Gather every line in the items below that contains the word "with", and copy each one as it appears.

** begin Material for this exercise **

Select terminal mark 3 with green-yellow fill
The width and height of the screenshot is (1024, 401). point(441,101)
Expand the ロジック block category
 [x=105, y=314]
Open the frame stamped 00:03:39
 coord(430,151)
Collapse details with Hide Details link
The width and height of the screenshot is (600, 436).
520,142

** end Material for this exercise **

- Output for this exercise
Select terminal mark 3 with green-yellow fill
Collapse details with Hide Details link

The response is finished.